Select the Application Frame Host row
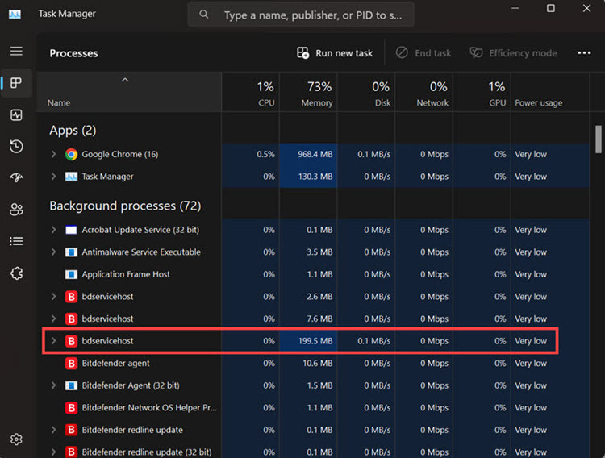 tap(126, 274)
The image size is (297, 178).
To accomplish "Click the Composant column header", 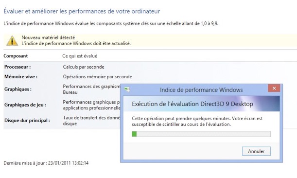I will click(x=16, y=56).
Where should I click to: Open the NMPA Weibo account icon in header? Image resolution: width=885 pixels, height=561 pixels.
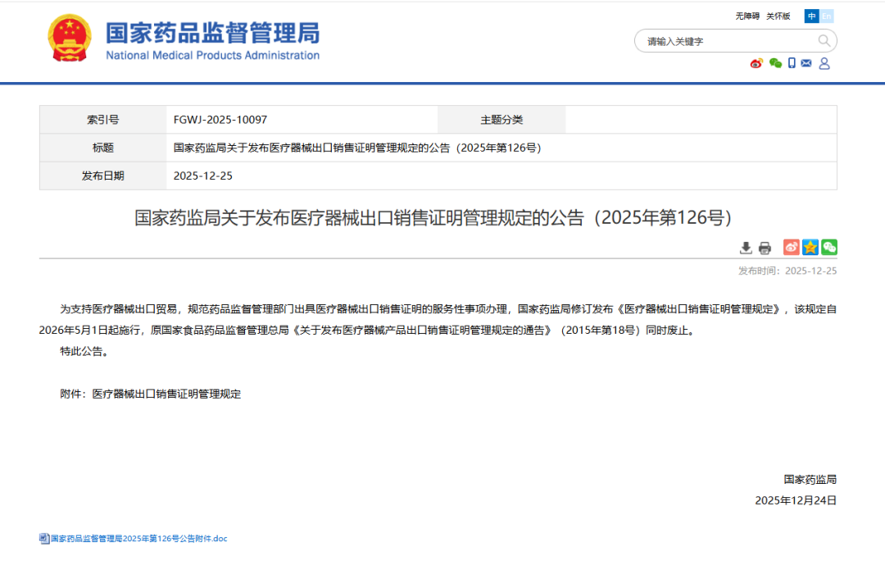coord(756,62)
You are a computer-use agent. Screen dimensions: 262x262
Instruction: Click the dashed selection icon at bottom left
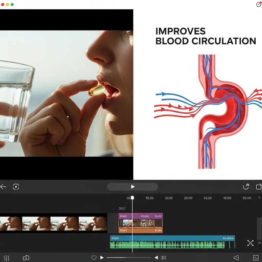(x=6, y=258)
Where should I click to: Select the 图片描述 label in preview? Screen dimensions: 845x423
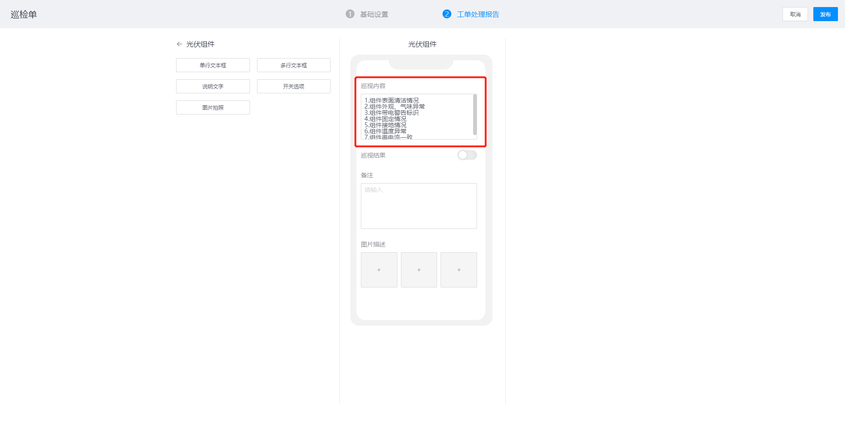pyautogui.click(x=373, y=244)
* * *
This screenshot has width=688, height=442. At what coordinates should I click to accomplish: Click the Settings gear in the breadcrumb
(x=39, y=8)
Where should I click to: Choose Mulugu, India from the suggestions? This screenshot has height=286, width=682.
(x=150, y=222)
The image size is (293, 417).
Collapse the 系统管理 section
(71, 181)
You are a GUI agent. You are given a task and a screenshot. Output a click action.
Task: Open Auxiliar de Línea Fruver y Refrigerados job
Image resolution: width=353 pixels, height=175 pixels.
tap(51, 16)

Problem: Go through the entries and return each line where the word "size" occurs.

Expected answer:
The image size is (297, 178).
The image size is (293, 417).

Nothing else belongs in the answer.